_Work order_
Every entry must be given again exactly. Include no pictures.

-- Working data follows --

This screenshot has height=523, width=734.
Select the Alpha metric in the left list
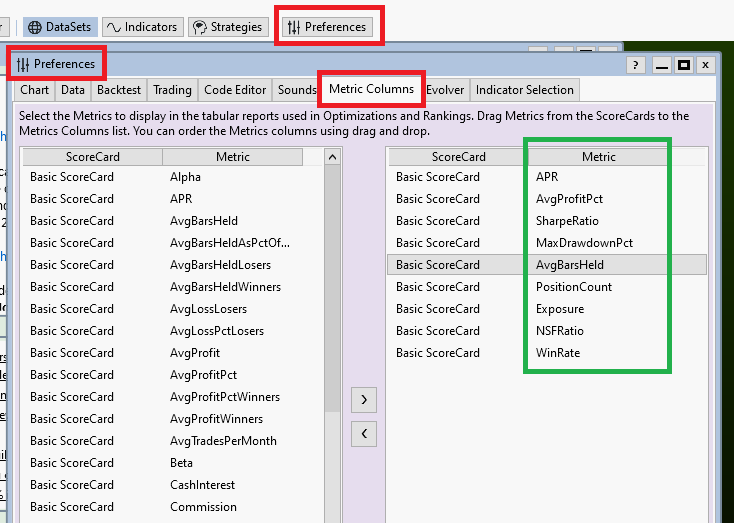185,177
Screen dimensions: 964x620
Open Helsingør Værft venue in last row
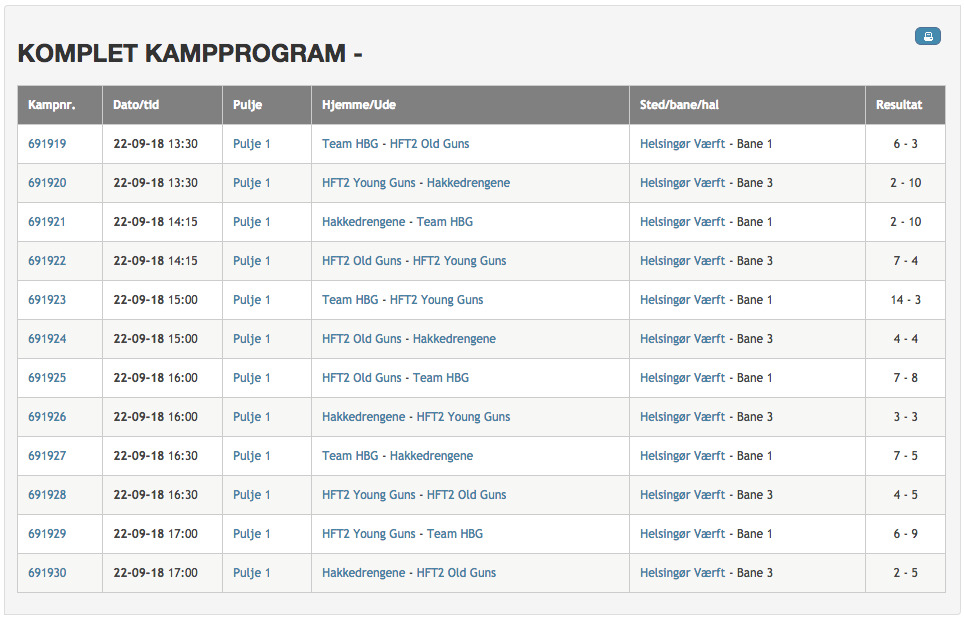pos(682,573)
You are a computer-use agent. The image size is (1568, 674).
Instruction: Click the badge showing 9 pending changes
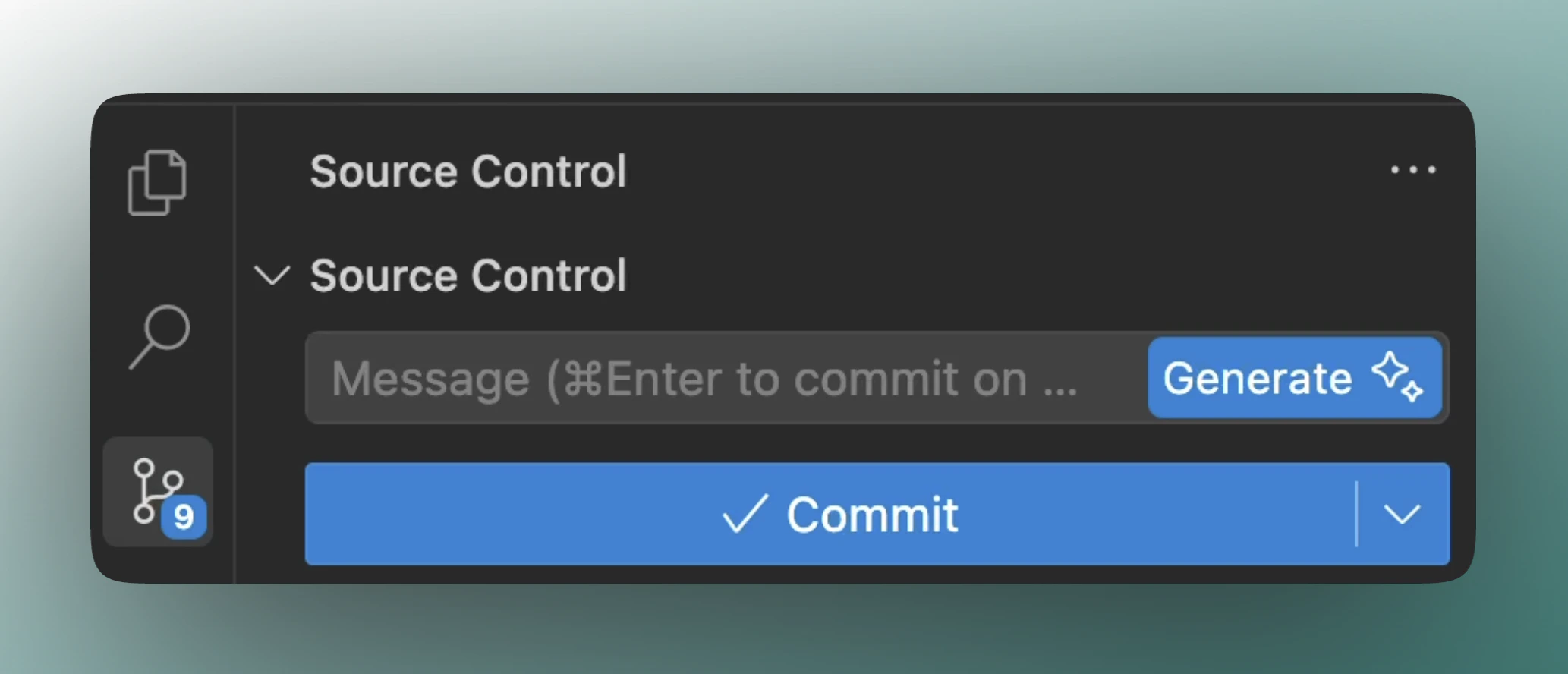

-- Working data concluded --

_Exercise answer_
This screenshot has height=523, width=734.
Select the Alpha metric in the left list
185,177
Screen dimensions: 964x620
Open Helsingør Værft venue in last row
pos(682,573)
You are a computer-use agent. The image size is (1568, 674).
Instruction: Click the badge showing 9 pending changes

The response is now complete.